## ACTIVITY
Pull every "Twitter" line out of the data below.

=== Begin Enclosure ===

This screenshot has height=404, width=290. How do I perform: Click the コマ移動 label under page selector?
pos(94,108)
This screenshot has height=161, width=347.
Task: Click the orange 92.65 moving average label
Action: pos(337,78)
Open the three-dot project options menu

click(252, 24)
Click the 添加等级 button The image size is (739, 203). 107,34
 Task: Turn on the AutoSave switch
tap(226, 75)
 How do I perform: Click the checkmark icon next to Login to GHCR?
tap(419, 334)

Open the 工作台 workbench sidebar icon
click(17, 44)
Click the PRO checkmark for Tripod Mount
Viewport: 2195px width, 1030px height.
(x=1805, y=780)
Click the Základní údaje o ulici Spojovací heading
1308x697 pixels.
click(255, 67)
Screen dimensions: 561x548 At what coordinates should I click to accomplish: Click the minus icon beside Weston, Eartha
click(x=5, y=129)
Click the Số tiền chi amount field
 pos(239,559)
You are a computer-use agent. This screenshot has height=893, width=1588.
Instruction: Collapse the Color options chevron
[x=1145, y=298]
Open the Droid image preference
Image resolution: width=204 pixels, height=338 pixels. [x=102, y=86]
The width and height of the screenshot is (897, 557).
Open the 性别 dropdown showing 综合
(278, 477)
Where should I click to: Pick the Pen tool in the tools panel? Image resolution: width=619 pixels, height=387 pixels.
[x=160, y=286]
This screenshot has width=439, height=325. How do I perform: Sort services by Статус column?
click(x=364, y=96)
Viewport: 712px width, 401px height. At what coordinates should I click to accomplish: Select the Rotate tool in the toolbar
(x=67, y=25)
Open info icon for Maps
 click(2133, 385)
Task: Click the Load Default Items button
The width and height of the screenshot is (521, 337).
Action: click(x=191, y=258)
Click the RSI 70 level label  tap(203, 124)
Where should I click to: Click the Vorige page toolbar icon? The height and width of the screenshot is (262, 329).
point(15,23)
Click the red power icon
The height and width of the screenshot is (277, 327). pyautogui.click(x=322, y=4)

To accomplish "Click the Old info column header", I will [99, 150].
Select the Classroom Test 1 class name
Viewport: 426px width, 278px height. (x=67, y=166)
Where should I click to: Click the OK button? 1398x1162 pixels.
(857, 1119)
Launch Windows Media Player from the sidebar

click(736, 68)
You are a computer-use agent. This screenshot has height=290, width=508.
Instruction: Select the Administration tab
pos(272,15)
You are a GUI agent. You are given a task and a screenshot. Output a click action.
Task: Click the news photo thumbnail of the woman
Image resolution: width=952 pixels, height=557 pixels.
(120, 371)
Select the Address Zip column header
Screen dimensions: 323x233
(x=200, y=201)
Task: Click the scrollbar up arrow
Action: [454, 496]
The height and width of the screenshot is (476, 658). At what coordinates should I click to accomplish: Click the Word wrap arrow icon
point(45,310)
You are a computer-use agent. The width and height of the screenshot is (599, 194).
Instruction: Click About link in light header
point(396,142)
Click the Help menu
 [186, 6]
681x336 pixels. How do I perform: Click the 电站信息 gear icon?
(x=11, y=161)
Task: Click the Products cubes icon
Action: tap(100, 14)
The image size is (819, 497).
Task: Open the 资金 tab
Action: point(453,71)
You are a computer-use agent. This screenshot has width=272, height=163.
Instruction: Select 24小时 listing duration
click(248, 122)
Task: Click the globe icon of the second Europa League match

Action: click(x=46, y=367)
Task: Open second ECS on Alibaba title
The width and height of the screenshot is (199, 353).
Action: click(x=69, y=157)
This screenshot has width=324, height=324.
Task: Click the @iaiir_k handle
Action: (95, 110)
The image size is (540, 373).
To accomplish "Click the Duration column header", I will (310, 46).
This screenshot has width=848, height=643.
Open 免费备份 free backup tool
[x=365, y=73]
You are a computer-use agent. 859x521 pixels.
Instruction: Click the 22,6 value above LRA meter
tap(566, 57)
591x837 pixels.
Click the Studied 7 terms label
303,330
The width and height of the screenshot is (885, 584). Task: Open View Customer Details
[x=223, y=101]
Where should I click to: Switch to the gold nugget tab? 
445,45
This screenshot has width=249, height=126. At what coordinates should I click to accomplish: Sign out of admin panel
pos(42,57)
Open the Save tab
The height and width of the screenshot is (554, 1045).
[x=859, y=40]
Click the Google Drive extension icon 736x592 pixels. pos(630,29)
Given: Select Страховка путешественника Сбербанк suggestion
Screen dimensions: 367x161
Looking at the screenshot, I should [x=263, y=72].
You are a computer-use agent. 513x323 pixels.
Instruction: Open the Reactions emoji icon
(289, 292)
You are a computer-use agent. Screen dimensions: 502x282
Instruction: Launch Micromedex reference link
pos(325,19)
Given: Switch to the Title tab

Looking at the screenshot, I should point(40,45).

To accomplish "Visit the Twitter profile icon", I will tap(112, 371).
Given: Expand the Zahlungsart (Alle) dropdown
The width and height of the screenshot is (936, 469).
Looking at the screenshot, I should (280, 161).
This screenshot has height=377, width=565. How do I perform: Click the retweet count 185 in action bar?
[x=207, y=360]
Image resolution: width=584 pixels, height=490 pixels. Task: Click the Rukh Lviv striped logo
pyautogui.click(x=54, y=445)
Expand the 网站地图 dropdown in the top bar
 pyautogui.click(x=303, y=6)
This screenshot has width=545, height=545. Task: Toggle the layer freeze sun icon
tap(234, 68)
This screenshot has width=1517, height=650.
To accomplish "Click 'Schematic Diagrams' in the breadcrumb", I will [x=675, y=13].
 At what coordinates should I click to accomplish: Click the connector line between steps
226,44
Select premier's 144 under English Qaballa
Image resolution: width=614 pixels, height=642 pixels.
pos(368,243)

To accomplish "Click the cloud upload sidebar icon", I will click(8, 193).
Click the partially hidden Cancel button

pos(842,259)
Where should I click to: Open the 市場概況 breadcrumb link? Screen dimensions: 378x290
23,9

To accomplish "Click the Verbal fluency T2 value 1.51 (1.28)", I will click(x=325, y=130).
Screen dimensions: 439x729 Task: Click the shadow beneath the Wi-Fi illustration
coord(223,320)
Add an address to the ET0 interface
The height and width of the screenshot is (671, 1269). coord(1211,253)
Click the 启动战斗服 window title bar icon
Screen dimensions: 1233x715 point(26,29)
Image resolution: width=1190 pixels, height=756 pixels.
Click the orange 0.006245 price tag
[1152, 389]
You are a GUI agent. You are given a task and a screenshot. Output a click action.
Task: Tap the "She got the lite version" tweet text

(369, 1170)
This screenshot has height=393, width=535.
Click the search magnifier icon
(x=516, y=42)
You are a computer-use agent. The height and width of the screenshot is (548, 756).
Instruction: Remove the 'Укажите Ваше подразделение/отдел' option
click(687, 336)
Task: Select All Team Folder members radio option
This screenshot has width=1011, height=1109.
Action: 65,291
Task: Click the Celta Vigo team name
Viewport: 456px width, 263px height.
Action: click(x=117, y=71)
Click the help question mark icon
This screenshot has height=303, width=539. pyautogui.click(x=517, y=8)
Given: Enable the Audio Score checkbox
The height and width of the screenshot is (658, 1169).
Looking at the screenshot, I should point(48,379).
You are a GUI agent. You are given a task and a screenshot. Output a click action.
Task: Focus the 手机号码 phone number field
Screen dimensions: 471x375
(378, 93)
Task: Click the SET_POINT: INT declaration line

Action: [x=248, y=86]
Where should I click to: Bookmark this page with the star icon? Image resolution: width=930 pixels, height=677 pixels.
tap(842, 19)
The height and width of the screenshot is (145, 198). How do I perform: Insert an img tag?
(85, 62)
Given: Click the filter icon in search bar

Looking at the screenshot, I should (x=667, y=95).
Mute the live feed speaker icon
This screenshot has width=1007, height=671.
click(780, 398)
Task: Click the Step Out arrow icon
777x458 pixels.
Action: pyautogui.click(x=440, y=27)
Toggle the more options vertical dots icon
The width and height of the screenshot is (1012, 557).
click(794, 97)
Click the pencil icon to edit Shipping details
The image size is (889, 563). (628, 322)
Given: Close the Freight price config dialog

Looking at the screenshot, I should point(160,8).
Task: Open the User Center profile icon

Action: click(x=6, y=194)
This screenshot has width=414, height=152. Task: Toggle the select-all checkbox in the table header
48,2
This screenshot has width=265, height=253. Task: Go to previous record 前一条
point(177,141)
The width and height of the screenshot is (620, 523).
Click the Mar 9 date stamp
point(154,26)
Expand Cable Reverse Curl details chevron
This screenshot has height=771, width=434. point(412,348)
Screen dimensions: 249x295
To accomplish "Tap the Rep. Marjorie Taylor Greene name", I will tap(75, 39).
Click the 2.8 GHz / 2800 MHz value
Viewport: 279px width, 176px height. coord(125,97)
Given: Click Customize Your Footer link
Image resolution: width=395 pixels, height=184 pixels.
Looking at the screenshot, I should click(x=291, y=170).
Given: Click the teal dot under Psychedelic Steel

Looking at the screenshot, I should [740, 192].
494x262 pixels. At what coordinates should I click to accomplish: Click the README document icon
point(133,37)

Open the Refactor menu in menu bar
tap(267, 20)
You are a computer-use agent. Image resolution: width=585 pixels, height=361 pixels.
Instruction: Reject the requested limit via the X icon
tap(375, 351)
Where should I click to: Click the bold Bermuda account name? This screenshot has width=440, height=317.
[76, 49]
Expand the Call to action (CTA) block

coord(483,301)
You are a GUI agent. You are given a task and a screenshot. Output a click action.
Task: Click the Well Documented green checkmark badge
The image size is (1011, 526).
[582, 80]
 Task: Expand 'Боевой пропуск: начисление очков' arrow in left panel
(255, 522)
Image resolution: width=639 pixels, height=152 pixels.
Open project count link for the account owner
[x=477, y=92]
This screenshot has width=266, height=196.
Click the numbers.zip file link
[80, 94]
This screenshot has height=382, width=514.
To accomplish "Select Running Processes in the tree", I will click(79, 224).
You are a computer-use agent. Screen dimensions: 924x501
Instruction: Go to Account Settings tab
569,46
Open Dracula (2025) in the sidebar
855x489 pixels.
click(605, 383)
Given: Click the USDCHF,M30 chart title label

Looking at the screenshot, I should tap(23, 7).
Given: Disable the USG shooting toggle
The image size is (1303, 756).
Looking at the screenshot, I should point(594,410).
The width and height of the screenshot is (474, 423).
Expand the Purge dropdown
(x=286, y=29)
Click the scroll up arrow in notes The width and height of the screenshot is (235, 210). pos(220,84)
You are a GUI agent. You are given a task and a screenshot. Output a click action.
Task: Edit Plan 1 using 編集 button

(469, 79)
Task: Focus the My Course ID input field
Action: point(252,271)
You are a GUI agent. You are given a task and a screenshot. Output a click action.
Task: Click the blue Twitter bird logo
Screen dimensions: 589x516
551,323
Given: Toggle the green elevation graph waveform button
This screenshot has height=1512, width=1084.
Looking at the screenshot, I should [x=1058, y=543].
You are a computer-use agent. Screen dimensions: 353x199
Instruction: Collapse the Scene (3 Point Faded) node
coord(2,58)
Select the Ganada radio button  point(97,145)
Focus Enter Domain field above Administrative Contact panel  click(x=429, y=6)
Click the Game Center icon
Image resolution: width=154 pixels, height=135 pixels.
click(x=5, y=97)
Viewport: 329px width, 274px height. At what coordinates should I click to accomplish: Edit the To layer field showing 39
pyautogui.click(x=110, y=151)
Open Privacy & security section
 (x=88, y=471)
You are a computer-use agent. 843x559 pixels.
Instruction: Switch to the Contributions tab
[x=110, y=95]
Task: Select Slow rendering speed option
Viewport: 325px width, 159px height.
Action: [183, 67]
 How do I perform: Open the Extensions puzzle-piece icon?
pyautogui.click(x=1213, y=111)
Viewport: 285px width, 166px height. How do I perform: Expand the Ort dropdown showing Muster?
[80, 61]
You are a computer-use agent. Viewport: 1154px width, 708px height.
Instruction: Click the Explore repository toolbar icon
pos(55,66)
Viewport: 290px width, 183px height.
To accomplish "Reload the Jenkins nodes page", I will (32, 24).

=== End Enclosure ===

## EXERCISE OUTPUT
To accomplish "Visit the Twitter profile icon", I will tap(112, 371).
Task: Click the blue Twitter bird logo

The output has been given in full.